- [INPUT RECORDS]:
□ □ □ □ □ □ □

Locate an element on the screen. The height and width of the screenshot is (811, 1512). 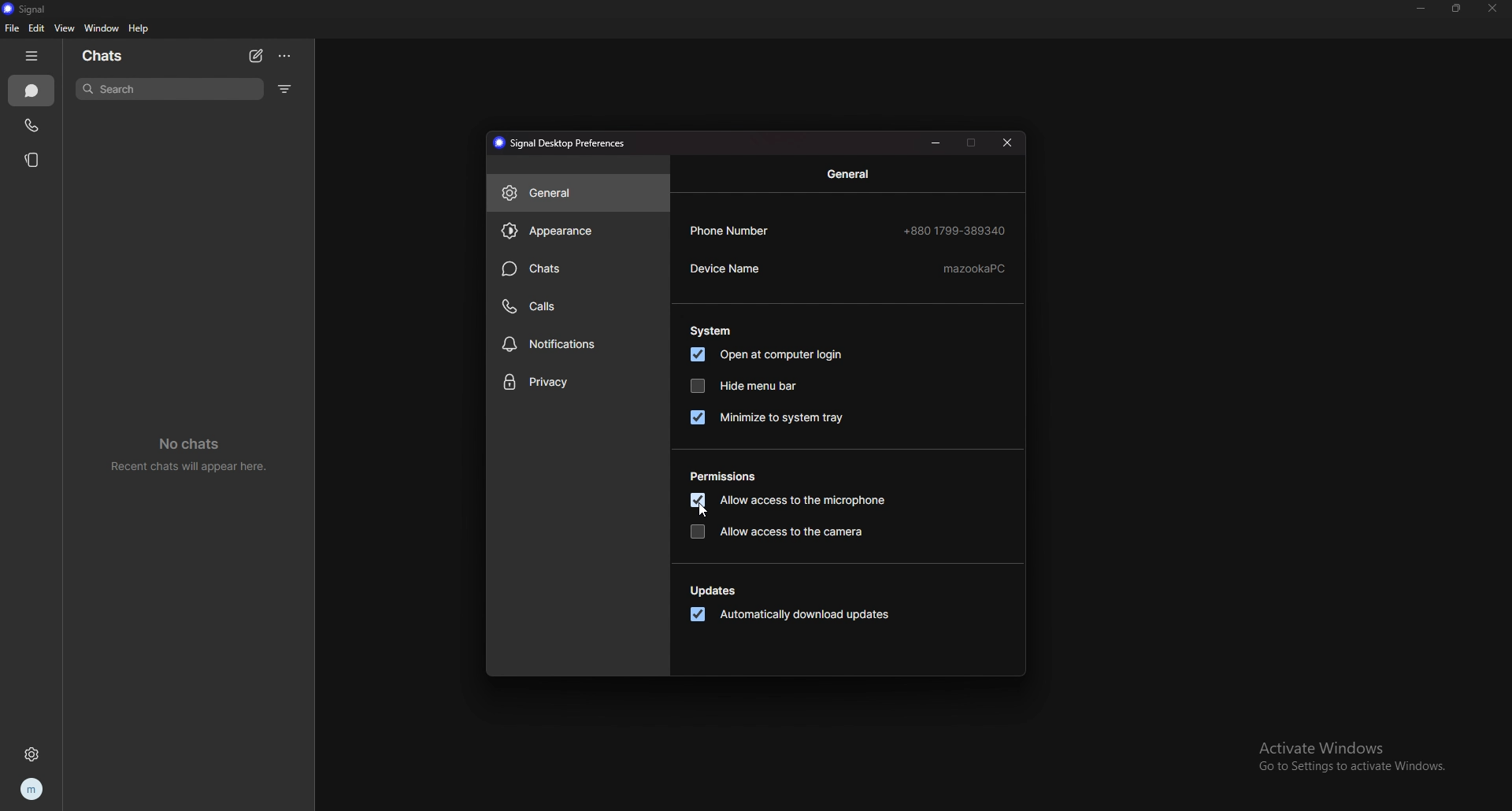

□ □ □ □ □ □ □

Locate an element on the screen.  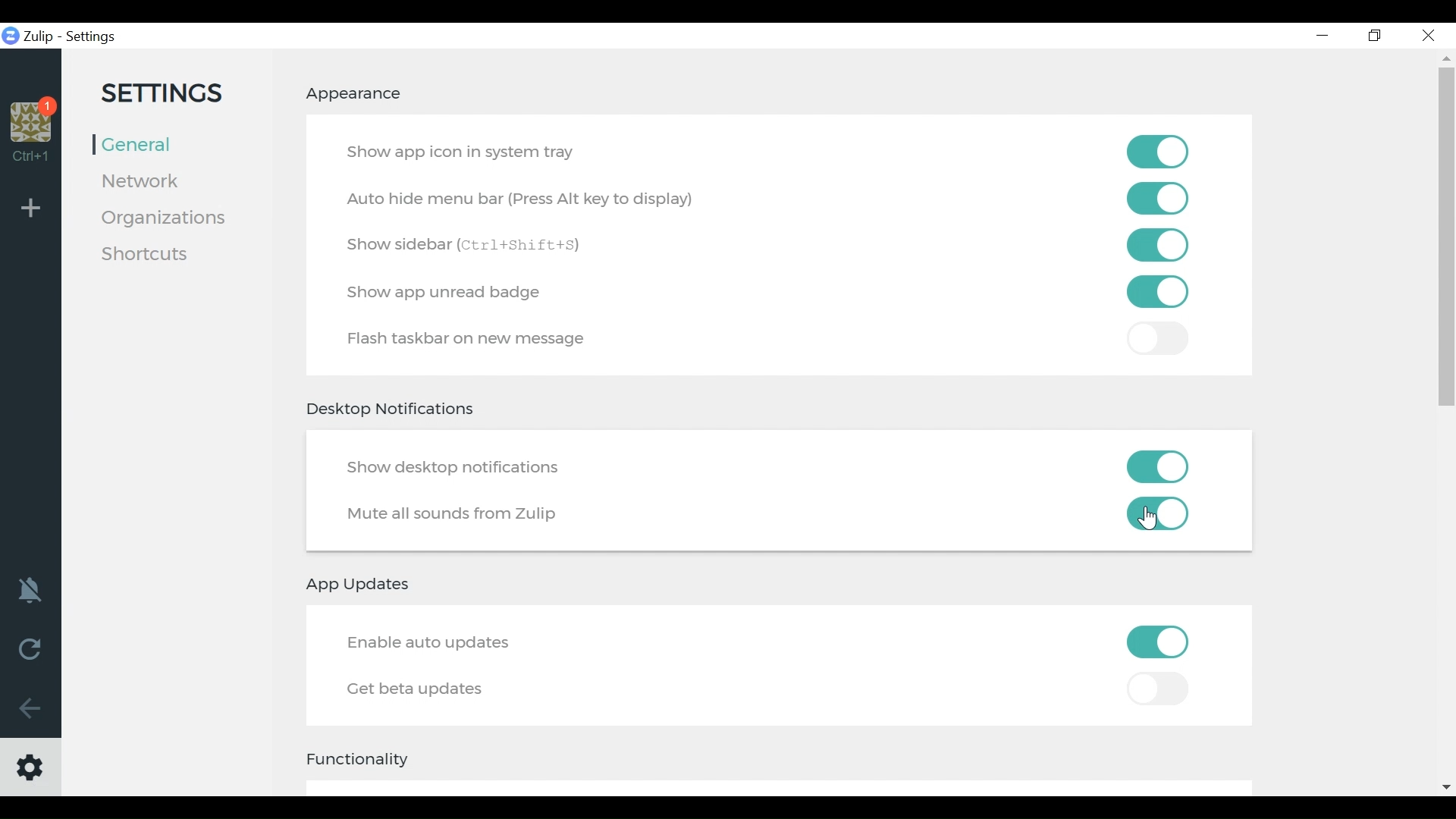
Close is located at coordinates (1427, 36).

□ □ □ □ □ □ □

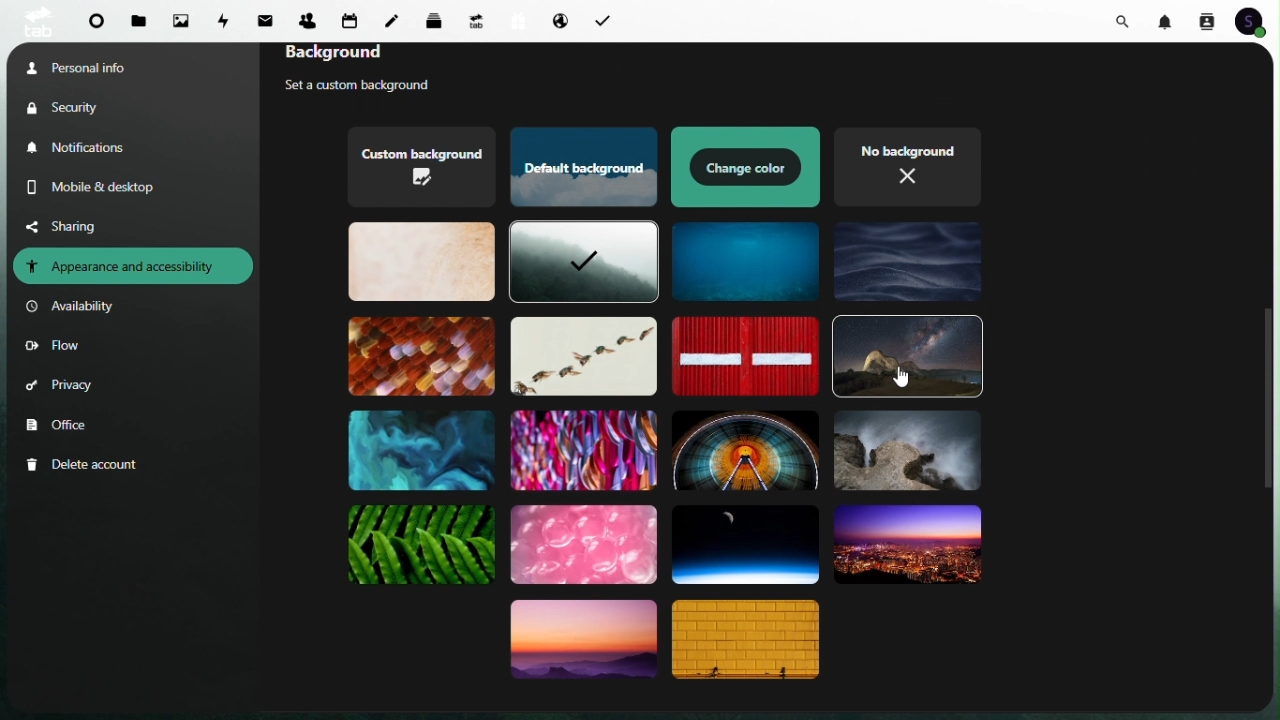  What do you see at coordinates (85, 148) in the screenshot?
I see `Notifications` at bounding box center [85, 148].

□ □ □ □ □ □ □

In the material, change "Notifications" to "Messages" in the stretch from the line containing "What do you" through the line containing "center [85, 148].", leaving everything else unchanged. Return only those lines, without the pictures.

  What do you see at coordinates (85, 148) in the screenshot?
I see `Messages` at bounding box center [85, 148].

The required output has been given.